> [Task statement] Using the material below, write out every entry exactly.

> [Data to use]
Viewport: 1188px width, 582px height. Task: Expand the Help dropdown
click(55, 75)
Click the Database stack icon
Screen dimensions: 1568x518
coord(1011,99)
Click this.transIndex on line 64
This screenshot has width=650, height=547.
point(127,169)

> [Result]
Viewport: 1188px width, 582px height. Task: Expand the Help dropdown
click(55, 75)
Click the Database stack icon
Screen dimensions: 1568x518
coord(1011,99)
Click this.transIndex on line 64
This screenshot has width=650, height=547.
point(127,169)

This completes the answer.